Child and Teen Suicide: It’s Real and It’s Happening
(c) VictoryLab Inc. 2018
What can we do to prevent it?
With today, September 10th, being World Suicide Prevention Day, we at VictoryLab aim to educate and inform people of the high rate of adolescent suicide in Canada; but, most importantly, how we can prevent it.
It’s difficult to comprehend that children as young as 5 to 9 years old are able to take their own lives, yet there were two of these suicides reported in Canada in 2011. In addition to that, 657 children from ages 5 to 11 committed suicide in Canada from the years 1993 to 2012. Child suicide is real, and the numbers are often much higher than many people assume. According to a report by Kids Help Phone, one in five Canadian teenagers have seriously considered suicide in the past year. Not only is this number strikingly high, but even with suicide being such a large cause of death, teenagers still feel as though they aren’t being offered the help that they need.
[If you or someone you know is considering suicide, help is available. The Distress Centre and Suicide Prevention Lifeline offers 24/7 support. The Distress Centre can be reached via phone at 403-266-4357 or via website here. The Suicide Prevention Lifeline can be reached via phone at 1-800-273-8255 or via website here.]
Our goal is to help spread awareness and to provide people with the necessary steps to take when they suspect that an individual they know is suicidal. By doing so, we hope to help prevent suicide, or to encourage a suicidal individual to seek help. Here are some ways that you can help stop teen and child suicide:
Recognize the warning signs
These warning signs may include things such as a drop in academic performance, or a change in an adolescent’s daily activities. They can also include changes in behaviour like getting into trouble, eating or sleeping less/more, or withdrawing from friends and family. If you notice a significant change in emotion, like angry outbursts or increased irritability, these are also important warning signs to recognize and to seek help for. The signs are not always blatantly obvious, which makes it difficult to notice them when they’re happening, but, educating yourself on how to identify these warning signs can potentially help save a life.

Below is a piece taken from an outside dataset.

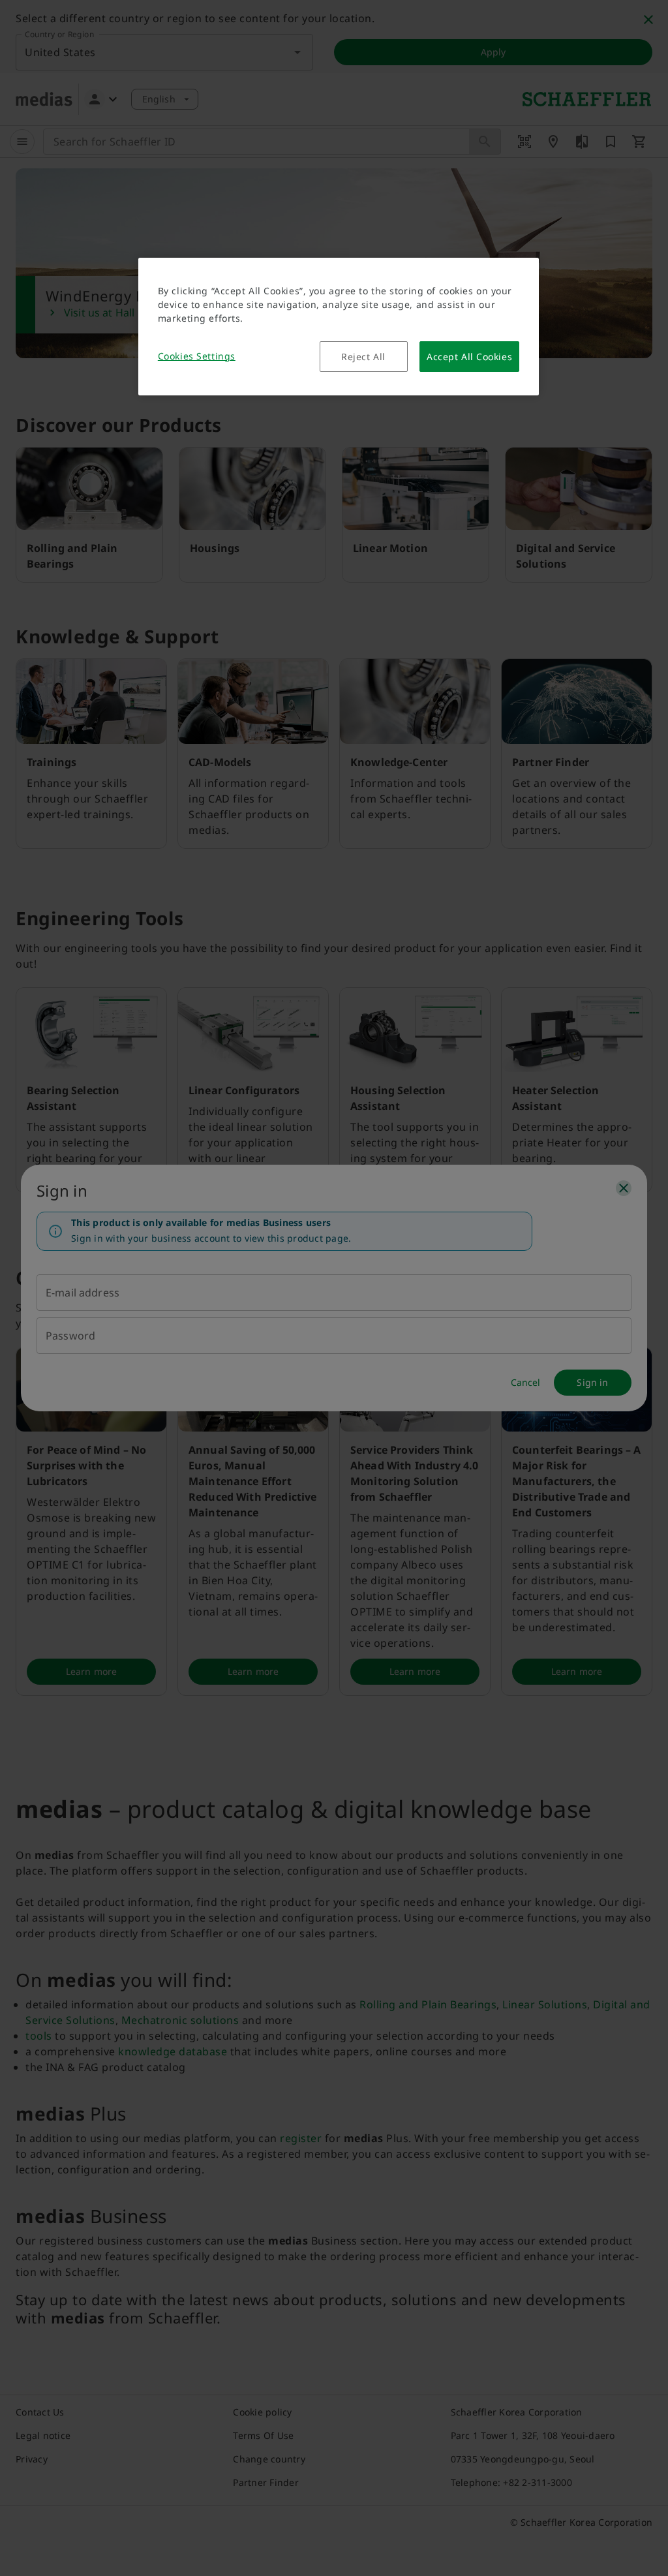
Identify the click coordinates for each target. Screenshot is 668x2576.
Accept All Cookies (469, 356)
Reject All (363, 356)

Listen and be attentive to the adolescent’s thoughts and emotions
It’s important to ask an adolescent how they’re feeling, and if they’ve ever considered harming themselves. If so, something that is important to avoid is attempting to “fix” the problem. The most beneficial thing that you can do is to acknowledge the individual’s feelings without attempting to find a quick solution to their “problem”, and then to seek help. It’s extremely important to express support, and to let the individual know that they’re not alone.
Get help immediately
If you recognize the warning signs and are worried that someone you know may be planning to harm themselves, seek medical attention for the individual immediately.

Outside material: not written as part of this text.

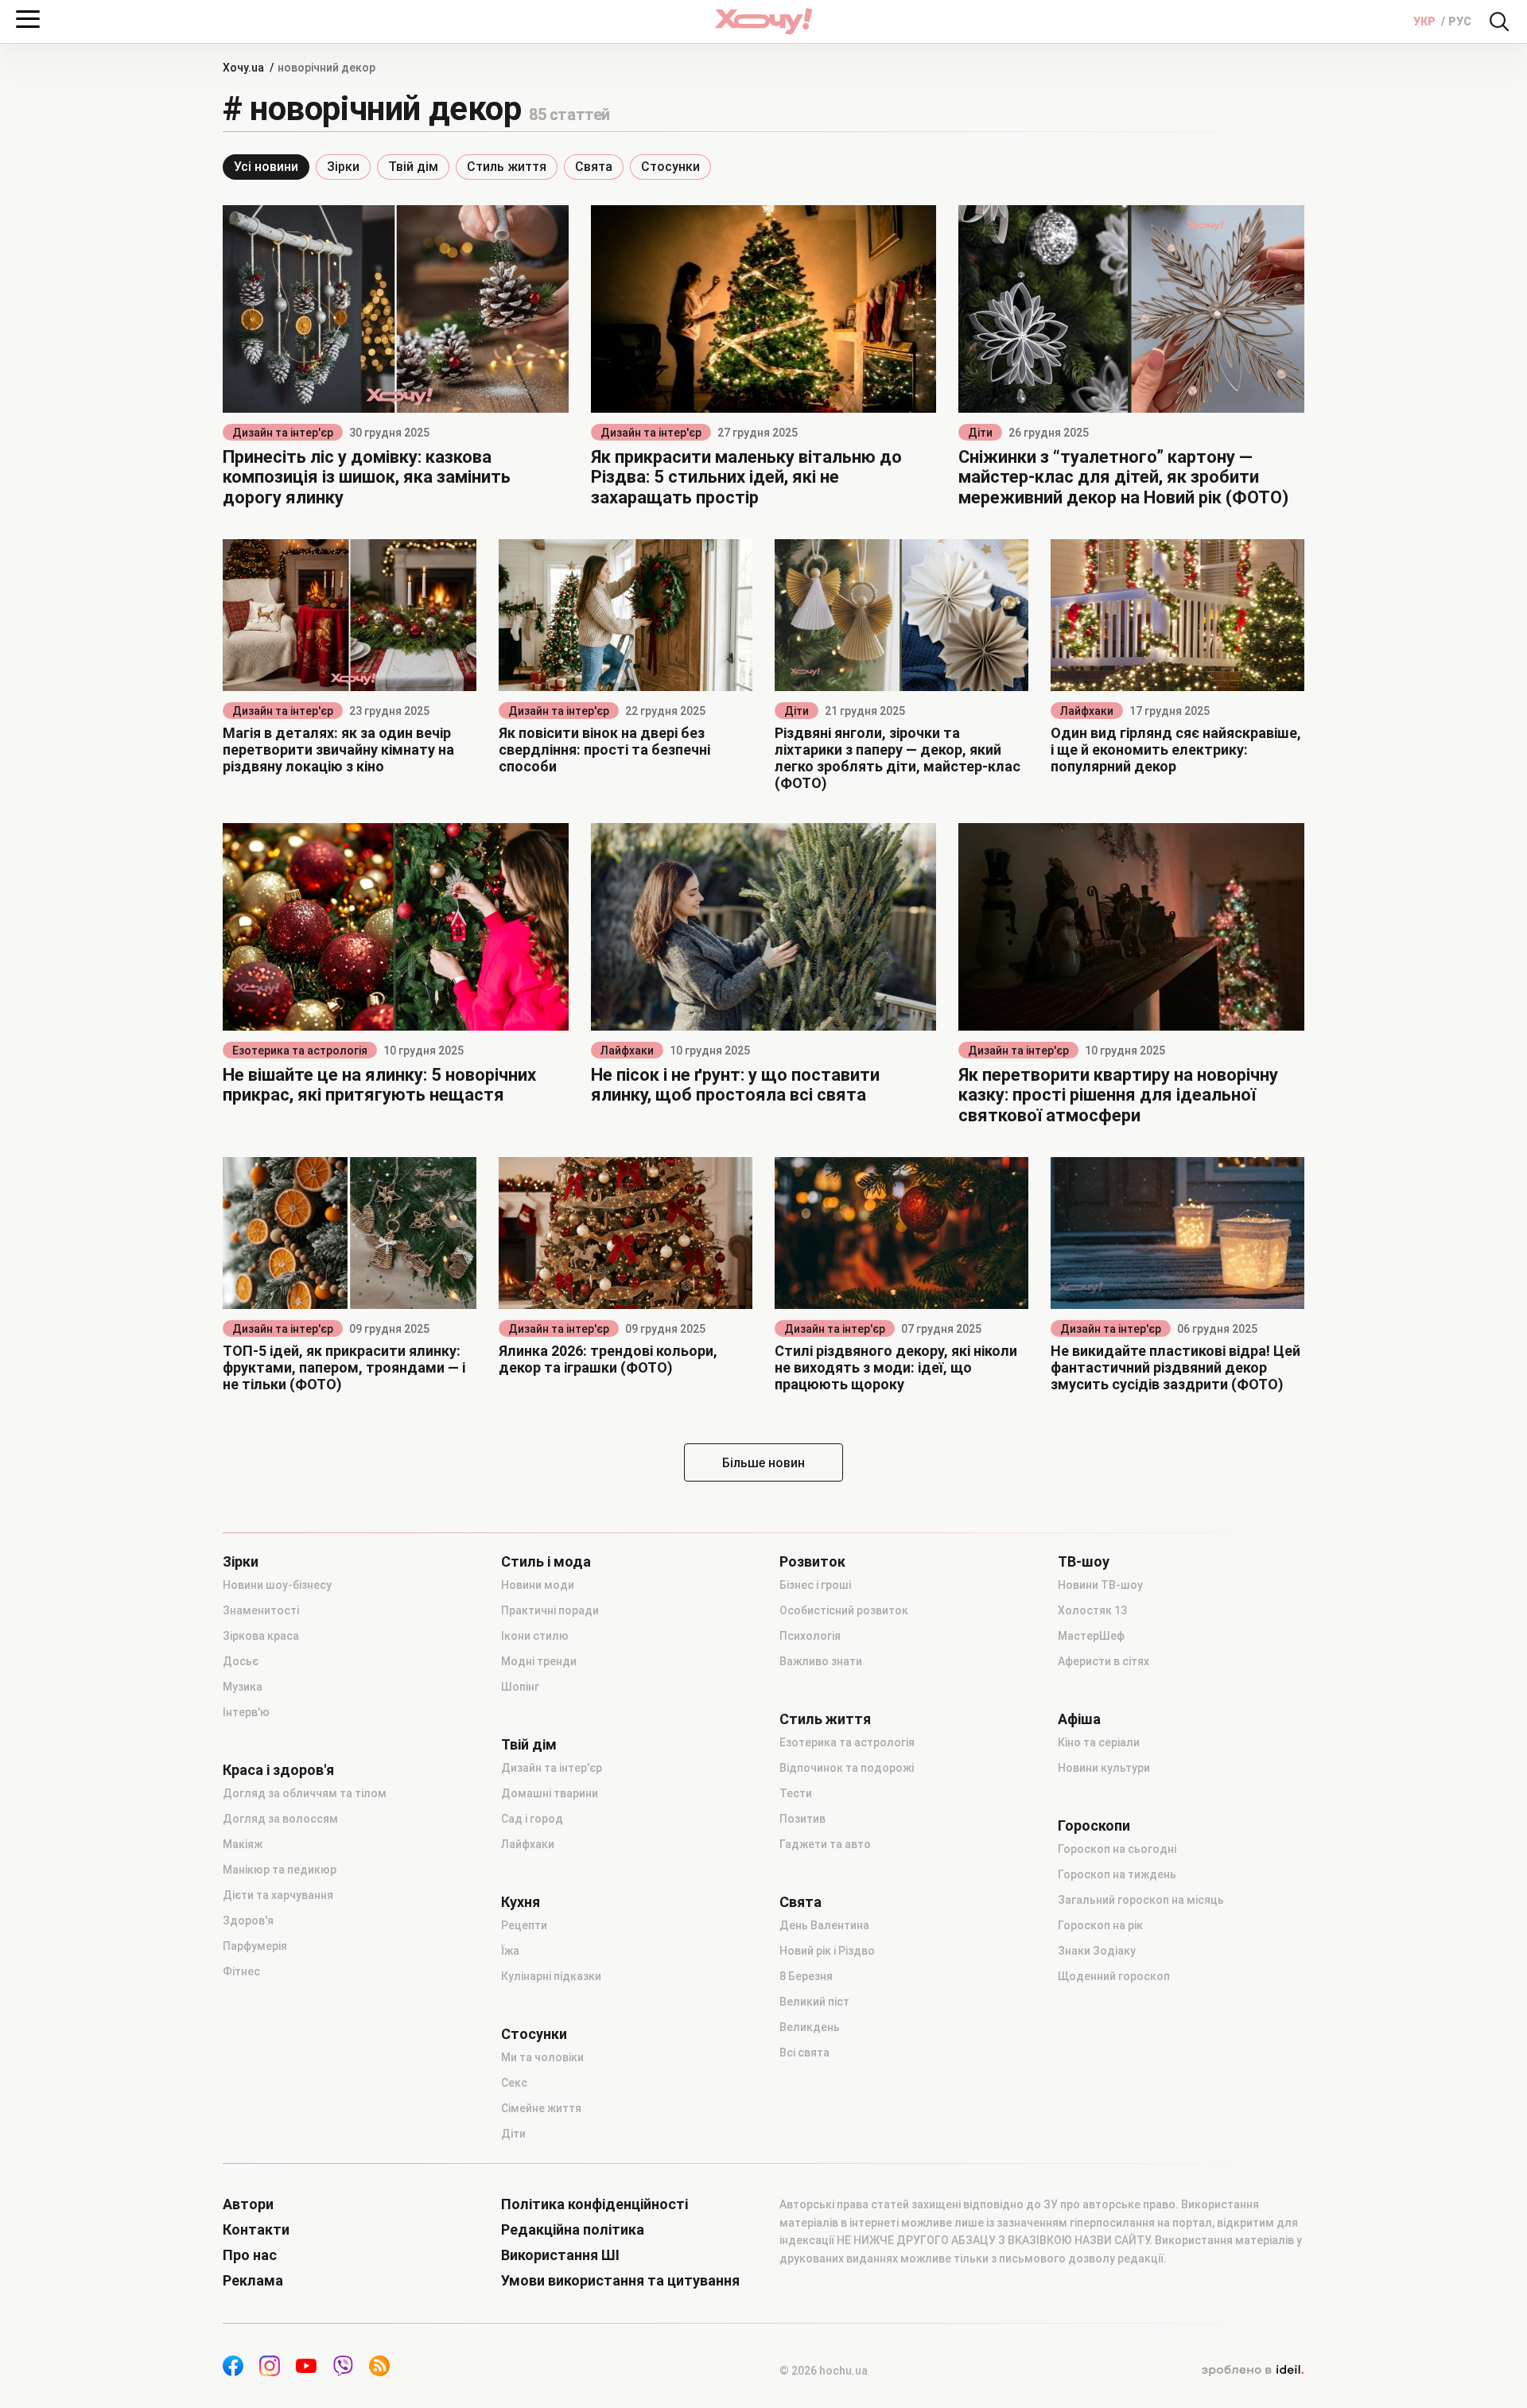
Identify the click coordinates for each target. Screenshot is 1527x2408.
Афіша (1079, 1719)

Preventing child and teen suicide is difficult, as we’re not often shown the correct steps and tools towards actively helping an adolescent who is suicidal. But, educating yourself and learning to recognize the warning signs may help save someone’s life, which is the highest priority. In honor of World Suicide Prevention Day, we encourage you to check on your friends and family, and offer support to those who you recognize may be in need.